Calculate power for t-test in Python

B

3

6

I have the following R Code, wondering what is the equivalent code in Python

power.t.test(n=20,delta=40,sd=50,sig.level=0.05,type= "one.sample",alternative="one.sided")

The expected output is:

     One-sample t test power calculation 

              n = 20
          delta = 40
             sd = 50
      sig.level = 0.05
          power = 0.9641728
    alternative = one.sided

Bufordbug answered 7/1, 2019 at 1:54 Comment(3)

why isn't there a scipy way of doing this? – Dishonest 23/1, 2023 at 22:50

this doesn't give the same answer as this https://mcmap.net/q/1703058/-calculate-power-for-t-test-in-python or machinelearningmastery.com/… you sure it's right? – Dishonest 23/1, 2023 at 23:26

btw, an answer in scipy would be nice. – Dishonest 23/1, 2023 at 23:27

B

7

Found it

import statsmodels.stats.power as smp
smp.ttest_power(0.8, nobs=20, alpha=0.05, alternative='larger')

Bufordbug answered 7/1, 2019 at 3:14 Comment(4)

How did you get 0.8 for effect size? – Orwin 17/3, 2021 at 23:34

Effect size is delta/std. – Kessel 29/11, 2022 at 18:41

why isn't there a scipy way of doing this? – Dishonest 23/1, 2023 at 22:50

this doesn't give the same answer as this https://mcmap.net/q/1703058/-calculate-power-for-t-test-in-python or machinelearningmastery.com/… you sure it's right? – Dishonest 23/1, 2023 at 23:25

D

2

Ok this will work:

def _compute_power_ttest(effect_size: float, n: int, alpha: float, alternative: str = 'two-sided') -> float:
    """
    Compute power for a t-test from effect size, sample size, alpha, and type of alternative hypothesis.

    Note:
        alternative = 'two-sided' | 'smaller' | 'larger'.

    ref:
        - https://machinelearningmastery.com/statistical-power-and-power-analysis-in-python/
    """
    import statsmodels.stats.power as smp
    power: float = smp.tt_ind_solve_power(effect_size=effect_size, nobs1=n, alpha=alpha, alternative=alternative)
    return power


def get_estimated_number_of_samples_needed_to_reach_certain_power(effect_size: float,
                                                                  power: float,
                                                                  alpha: float,
                                                                  alternative: str = 'two-sided',
                                                                  ) -> float:
    """
    Compute sample size needed to reach a certain power for a t-test.

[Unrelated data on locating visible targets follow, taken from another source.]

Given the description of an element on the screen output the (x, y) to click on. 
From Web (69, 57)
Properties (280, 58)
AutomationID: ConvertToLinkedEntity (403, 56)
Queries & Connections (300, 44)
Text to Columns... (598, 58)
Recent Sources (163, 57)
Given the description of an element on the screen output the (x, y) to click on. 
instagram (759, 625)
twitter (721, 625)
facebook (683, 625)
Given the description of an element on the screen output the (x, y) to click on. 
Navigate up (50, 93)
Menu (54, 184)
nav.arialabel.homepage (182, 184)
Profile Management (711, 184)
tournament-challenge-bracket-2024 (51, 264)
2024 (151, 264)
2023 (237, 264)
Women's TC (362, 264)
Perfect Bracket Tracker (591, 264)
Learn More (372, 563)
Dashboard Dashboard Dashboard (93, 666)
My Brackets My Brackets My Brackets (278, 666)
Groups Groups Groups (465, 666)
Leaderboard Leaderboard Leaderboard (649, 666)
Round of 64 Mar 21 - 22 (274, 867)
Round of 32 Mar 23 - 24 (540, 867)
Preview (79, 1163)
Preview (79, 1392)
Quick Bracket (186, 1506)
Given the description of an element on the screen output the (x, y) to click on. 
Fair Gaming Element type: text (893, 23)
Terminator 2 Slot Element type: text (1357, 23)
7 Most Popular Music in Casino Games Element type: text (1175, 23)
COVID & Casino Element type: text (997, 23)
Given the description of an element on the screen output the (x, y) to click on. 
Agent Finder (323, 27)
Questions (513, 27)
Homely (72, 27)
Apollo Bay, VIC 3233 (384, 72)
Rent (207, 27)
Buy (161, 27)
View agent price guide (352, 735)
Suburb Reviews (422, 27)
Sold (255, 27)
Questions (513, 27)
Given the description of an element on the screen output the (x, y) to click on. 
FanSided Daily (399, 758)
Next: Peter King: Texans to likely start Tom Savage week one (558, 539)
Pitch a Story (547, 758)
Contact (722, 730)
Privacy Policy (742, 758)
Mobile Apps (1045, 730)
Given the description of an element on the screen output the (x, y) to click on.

Note the result will be a float.

    Note:
        - Guess: number of observations is the number of observations for RV in question. So if your doing dif = mu1 - mu2
        N estimated or given to power will be the number of difs, not the total from the two groups.

    ref:
        - https://machinelearningmastery.com/statistical-power-and-power-analysis-in-python/
    """
    # perform power analysis
    from statsmodels.stats.power import TTestIndPower
    analysis = TTestIndPower()
    result = analysis.solve_power(effect_size, power=power, nobs1=None, ratio=1.0, alpha=alpha, alternative=alternative)
    return result

you can see my ultimate utils for it.

Full code:

"""
Effect size = is a quantative measure of the strength of a phenomenon. Effect size emphasizes the size of the difference
    or relationship. e.g. the distance between the two means of two hyptoehsis H0, H1 (if they were Gaussian distributions).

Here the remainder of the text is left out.